TFLite(LiteRT) - Generative AI

Important

MediaTek currently supports Generative AI (GAI) only on the Android OS. The performance results and model capabilities described in this section represent the Android software stack. Genio 520 and Genio 720 Yocto platforms will support GAI in 2026 Q2.

The Generative Model section provides performance and capability data for large language models (LLMs), vision-language models (VLMs) and image generation models on MediaTek Genio platforms.

This section is intended as a reference for benchmarking and platform capability validation, not as a distribution channel for full training or deployment assets.

Analytical AI inference paths: ONNX Runtime

Note

For Generative AI workloads, this section provides performance data and capability information only.

Access to the full Generative AI deployment toolkit (GAI toolkit) requires a non-disclosure agreement (NDA) with MediaTek. After signing an NDA, the toolkit can be downloaded from NeuroPilot Document.

Model Categories

The generative models in this section are grouped into the following categories:

  • Large Language Models (LLMs) – Text-only models for tasks such as dialogue, summarization, and code generation.

  • Vision-Language Models (VLMs) – Multimodal models that process both images and text (for example, image captioning or visual question answering).

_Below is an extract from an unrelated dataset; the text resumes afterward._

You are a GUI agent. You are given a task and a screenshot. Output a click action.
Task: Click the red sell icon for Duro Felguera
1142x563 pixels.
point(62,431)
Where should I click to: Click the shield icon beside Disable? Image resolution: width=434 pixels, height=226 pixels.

  • Image Generation and Enhancement – Models such as Stable Diffusion and other diffusion or transformer-based pipelines used for image synthesis, editing, or super-resolution.

  • Embedding and Encoder Models – Models like CLIP encoders for computing joint image-text embeddings for retrieval or ranking tasks.

Supported Models on Genio Products

Platform-specific model lists and performance data are provided in the following pages:

Performance Notes and Limitations

For Generative AI workloads, measured performance on Genio 520 may be slightly lower than on Genio 720.

This gap is primarily due to DRAM bandwidth differences between the two platforms and might affect:

  • Token generation speed for LLMs.

  • End-to-end latency for diffusion-based image generation.

  • Multimodal pipelines that exchange large intermediate tensors between subsystems.

The following comparative data is provided for reference.

Important

The tables in this section provide representative numbers only. To obtain the most accurate performance for a specific use case, developers must deploy and run the workload directly on the target platform under the intended system configuration.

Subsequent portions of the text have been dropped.